Skytap Releases Advanced Cloud Networking Features
In many ways, the weakest link in cloud computing is the network. No matter how powerful your cloud hardware and software are, they’re useless without a secure and flexible network to hold the different pieces of the cloud together. That’s why it’s unsurprising to see cloud vendors such as Skytap, which has introduced new multi-VPN functionality for its hybrid cloud services, working on next-generation networking solutions for the cloud.
Skytap, which was founded in 2006 (and adopted its current name in 2008), counts about 225 enterprise customers ranging in size from Fortune 500 organizations to smaller companies of a few hundred employees each. They also represent a wide swath of different types of businesses, according to to Brett Goodwin, Skytap’s vice president of Marketing & Business Development.
Skytayp’s main product, Skytap Cloud, was introduced in 2008, at the beginning of the cloud-computing revolution. Since then, the company has focused on providing “enterprises as well as midmarket companies a fast and secure way to create flexible computing environments in the cloud,” said Goodwin, who outlined Skytap’s newest features in a recent phone interview.

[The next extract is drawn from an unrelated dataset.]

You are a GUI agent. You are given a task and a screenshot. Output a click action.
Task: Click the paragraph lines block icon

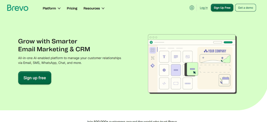tap(176, 57)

Skytap Cloud has offered a single VPN (Virtual Private Network) solution since 2011. Now, the product goes further by allowing users to create multiple VPNs through a new feature called Skytap AutoNetworks. Through the platform’s Web interface, customers can implement many different VPNs to connect multiple devices within the same cloud.

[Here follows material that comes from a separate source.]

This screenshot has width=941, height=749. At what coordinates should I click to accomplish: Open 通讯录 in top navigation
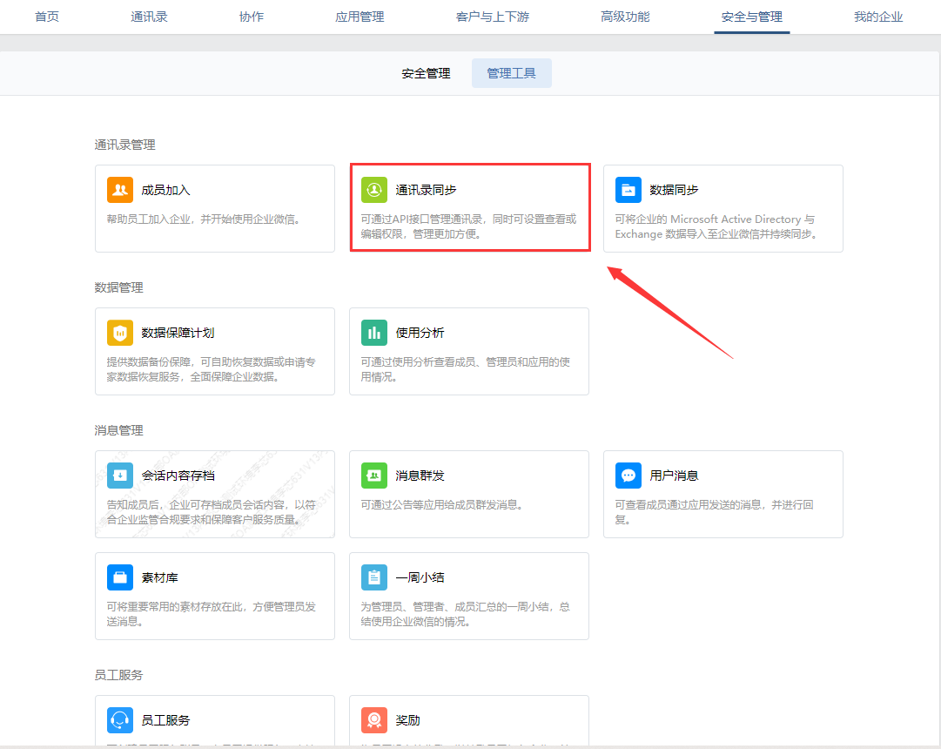[149, 17]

AutoNetworks handles all of the back-end configuration for the VPNs, including DHCP and DNS. In addition, traffic over the VPNs is secured via IPsec. The VPNs use private address ranges by default, but users can configure public-facing addresses if desired.
The feature has many potential applications in the real world, especially in the hybrid cloud environments to which Skytap caters. Companies with servers in different physical locations can use AutoNetworks to make those servers appear to operate as part of the same subnet, for instance. Similarly, staff, such as traveling salespeople, who need to access cloud resources from different locations can do so more easily via a VPN that eliminates the need to configure network settings individually at each place.
Beyond the realm of networking, Skytap introduced a second new feature that provides greater granularity for scheduling tasks within the cloud. It allows IT admins to configure sets of tasks ahead of time, with the option of performing them on a recurring basis, and provides notifications upon the tasks’ completion. It promises to be useful for automating repetitive tasks and taking advantage of off-peak hours to run resource-intensive jobs.
Skytap developed the feature because scheduling granularity was “one of our top requested features” from customers, Goodwin said. The feature also represents functionality that’s relatively novel in the world of the cloud, where the development of user-friendly tools for automating tasks hasn’t kept pace with the increasingly complex software infrastructures that make automation so useful. But that’s likely to change as vendors like Skytap continue working on solutions that allow enterprises to take advantage of the power of the cloud in a flexible, secure and usable way.